If the recipient believes the e-mail to be genuine and enters his or her data on the fake website, the phisher is in possession of his or her access data and can use it for his or her own purposes. Since the fake e-mails are sent in large quantities, individual users fall into the attackers’ trap time and again, despite the fact that this type of attack is well known and protective measures are in place.
What is spear phishing?
Spear phishing is a special form of phishing. In the analogy of fishing, this is a targeted attempt to catch a single fish with a harpoon instead of dozens or hundreds of fish with a net.
Spear phishing is a targeted phishing attack on a narrowly defined user group about which the attacker obtains information in advance.
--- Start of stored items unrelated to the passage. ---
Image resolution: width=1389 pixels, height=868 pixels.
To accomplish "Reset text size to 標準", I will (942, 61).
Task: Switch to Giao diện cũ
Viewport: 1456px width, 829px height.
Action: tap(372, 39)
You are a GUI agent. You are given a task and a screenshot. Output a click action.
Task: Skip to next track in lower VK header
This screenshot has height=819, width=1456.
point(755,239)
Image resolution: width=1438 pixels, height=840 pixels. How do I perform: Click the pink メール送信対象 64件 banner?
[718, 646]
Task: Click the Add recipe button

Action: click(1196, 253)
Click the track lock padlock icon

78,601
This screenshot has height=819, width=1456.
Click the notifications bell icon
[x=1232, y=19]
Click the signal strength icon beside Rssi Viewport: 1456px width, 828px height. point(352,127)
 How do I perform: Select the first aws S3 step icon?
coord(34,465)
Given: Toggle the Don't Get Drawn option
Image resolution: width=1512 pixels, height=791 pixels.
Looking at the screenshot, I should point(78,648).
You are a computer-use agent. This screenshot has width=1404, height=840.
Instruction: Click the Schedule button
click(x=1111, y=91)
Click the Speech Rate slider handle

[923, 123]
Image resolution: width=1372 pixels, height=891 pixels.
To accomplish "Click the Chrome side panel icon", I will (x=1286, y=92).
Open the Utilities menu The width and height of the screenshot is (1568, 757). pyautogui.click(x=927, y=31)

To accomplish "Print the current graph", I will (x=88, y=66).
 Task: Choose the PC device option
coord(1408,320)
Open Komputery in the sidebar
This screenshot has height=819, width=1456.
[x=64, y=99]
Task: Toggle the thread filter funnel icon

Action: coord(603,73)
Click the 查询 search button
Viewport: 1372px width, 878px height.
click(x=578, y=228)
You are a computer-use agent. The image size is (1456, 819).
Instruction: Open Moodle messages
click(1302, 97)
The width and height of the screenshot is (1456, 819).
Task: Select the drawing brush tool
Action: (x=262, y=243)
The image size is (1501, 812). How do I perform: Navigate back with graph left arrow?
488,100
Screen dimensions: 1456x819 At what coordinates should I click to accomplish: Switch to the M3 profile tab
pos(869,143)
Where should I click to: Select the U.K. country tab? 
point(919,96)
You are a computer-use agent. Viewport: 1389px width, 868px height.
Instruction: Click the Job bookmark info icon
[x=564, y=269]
The target of a spear phishing attack can be, for example, the employees of a company’s HR department, who receive an e-mail with a fake application for a current job posting of the company.
Protection against phishing attacks
In order to protect against phishing, in addition to various technical protective measures, a healthy caution is required when dealing with e-mails and entering access data on the Internet.
It is generally not advisable to click on links contained in e-mails and enter personal data on the pages accessed. Login pages should always be opened directly via the address line of the browser. The identity of the opened page should also be checked in the address bar. There, it can be verified whether the page called up uses a valid certificate of the respective provider.
It is often possible to recognize phishing e-mails directly from their content. In most cases, a personal address with a name or other customer data is missing. Poorly made phishing mails are also conspicuous by their lack of spelling and the urgency of the address. If you are not sure whether an e-mail you have received is a phishing e-mail, you can search the Internet for the text passages it contains. Often the search hits show directly that the content originates from a known phishing mail.
Technical protective measures against phishing
The risk of phishing attacks can be additionally minimized by technical measures. Many virus programs, but also e-mail programs, are able to recognize phishing e-mails on the basis of certain characteristics and to warn against them.
In addition, the HTML display of e-mails in mail programs can be switched off or selected so that only content from familiar sources is displayed. In addition to mail programs, modern browsers recognize many phishing websites and warn directly when they are called up.